(Stored items)
|---|
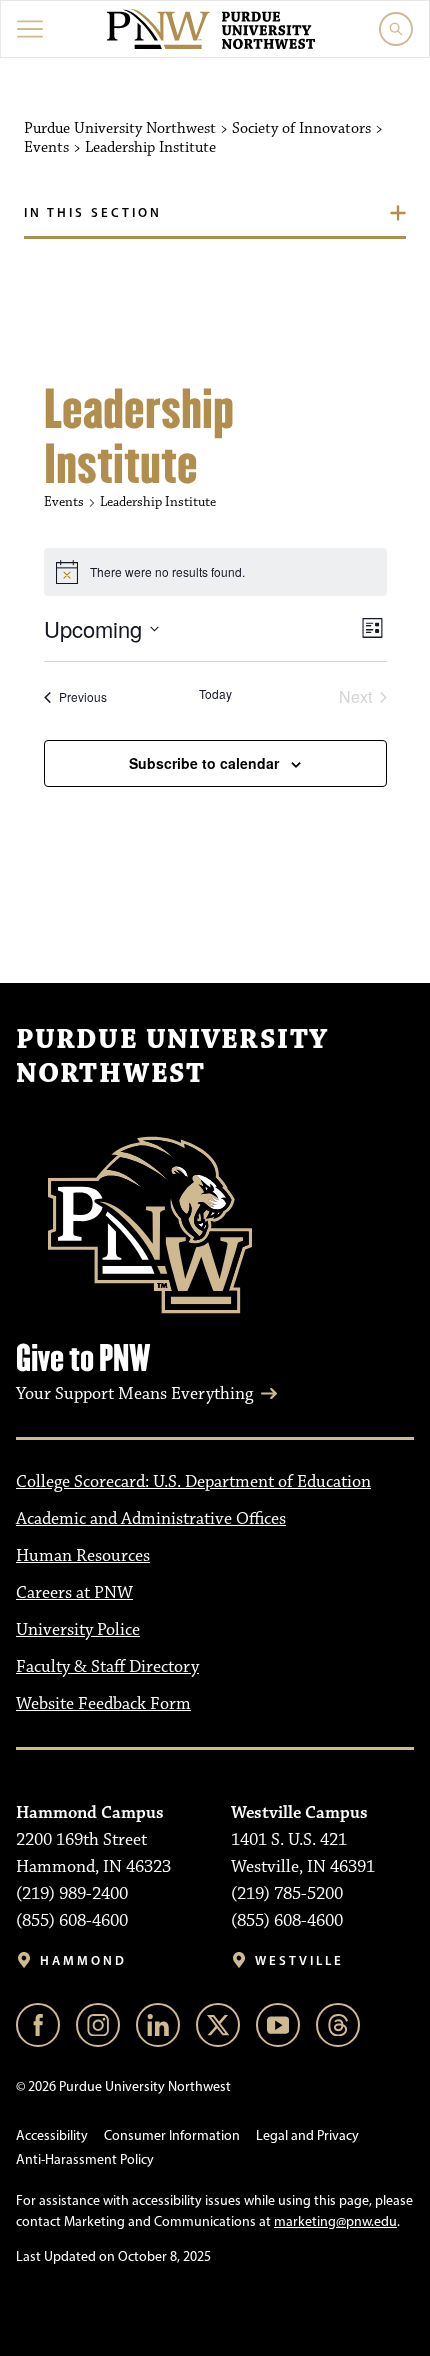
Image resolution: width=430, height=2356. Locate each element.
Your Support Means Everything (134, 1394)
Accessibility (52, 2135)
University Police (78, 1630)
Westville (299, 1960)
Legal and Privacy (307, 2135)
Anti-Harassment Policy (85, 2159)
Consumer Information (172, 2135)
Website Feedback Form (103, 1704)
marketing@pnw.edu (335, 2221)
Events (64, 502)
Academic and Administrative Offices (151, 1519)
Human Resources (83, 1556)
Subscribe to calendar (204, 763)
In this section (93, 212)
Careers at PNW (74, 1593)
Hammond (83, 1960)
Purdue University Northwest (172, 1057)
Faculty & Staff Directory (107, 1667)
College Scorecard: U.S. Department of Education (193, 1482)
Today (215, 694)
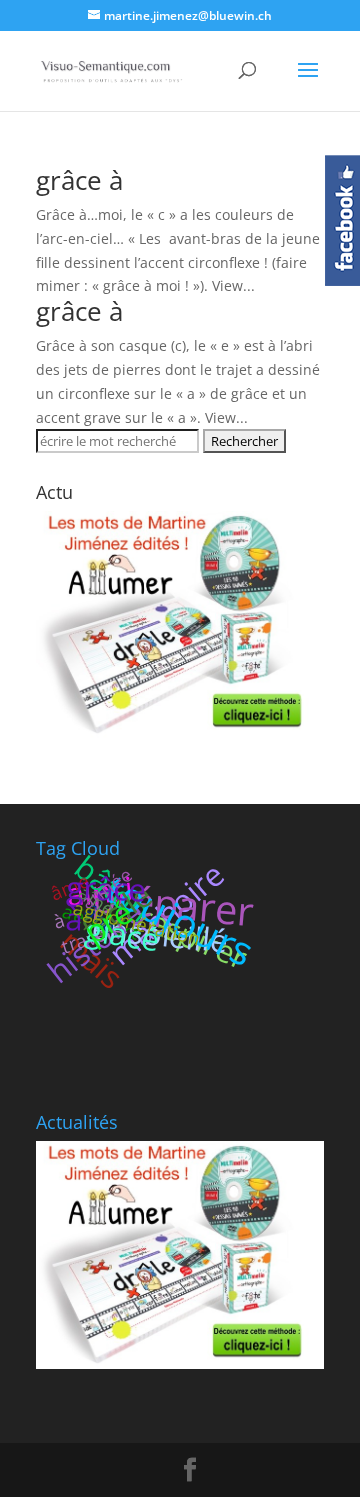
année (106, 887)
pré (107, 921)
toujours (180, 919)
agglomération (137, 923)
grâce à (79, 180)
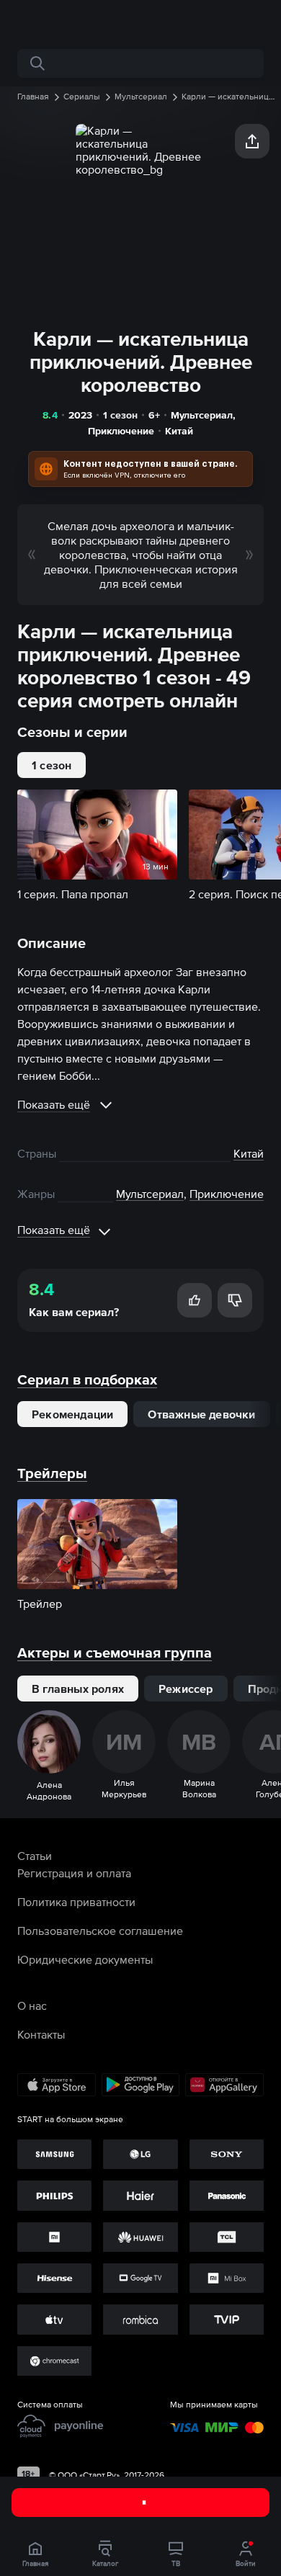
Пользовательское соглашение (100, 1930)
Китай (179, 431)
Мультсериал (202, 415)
|---|
_YOUR TASK_: Looking at the records above, say how many of their lines include the word "University", with no other words.

_SOLUTION_: 2